Brief ::
Reproduce only the lines that run from the line containing "zurück (160, 1006)" to the end of the entries below, exactly as they stand.

[Saved data entries]
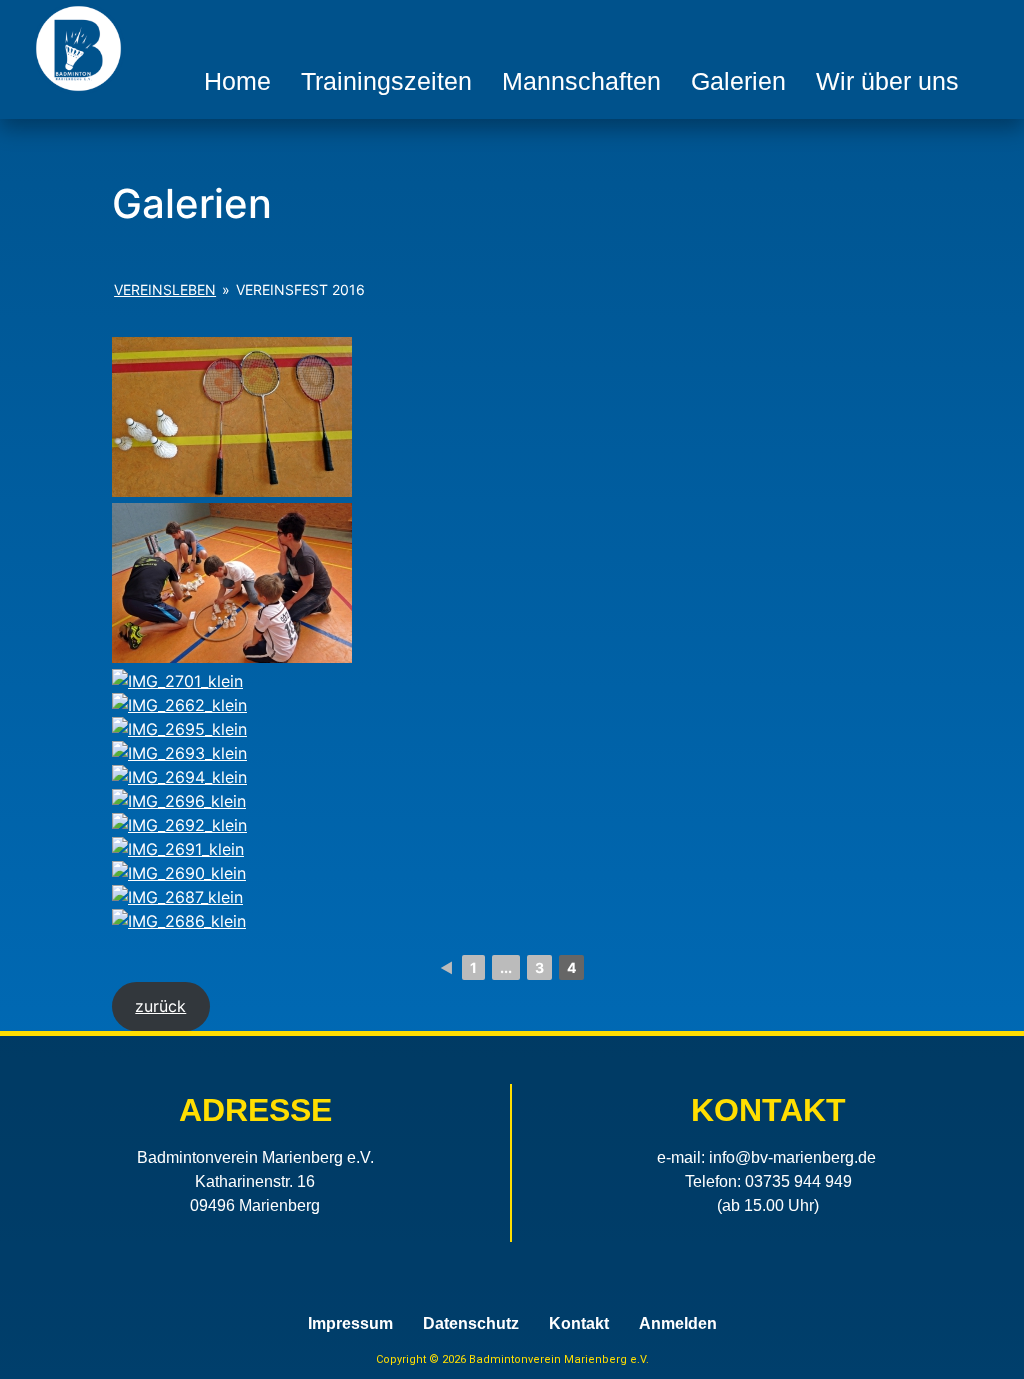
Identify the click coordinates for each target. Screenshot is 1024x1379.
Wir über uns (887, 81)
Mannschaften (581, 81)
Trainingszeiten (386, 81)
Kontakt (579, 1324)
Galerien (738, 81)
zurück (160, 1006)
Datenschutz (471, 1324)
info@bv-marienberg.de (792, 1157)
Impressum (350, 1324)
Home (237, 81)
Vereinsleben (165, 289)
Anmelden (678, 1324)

Response below ::
zurück (160, 1006)
Datenschutz (471, 1324)
info@bv-marienberg.de (792, 1157)
Impressum (350, 1324)
Home (237, 81)
Vereinsleben (165, 289)
Anmelden (678, 1324)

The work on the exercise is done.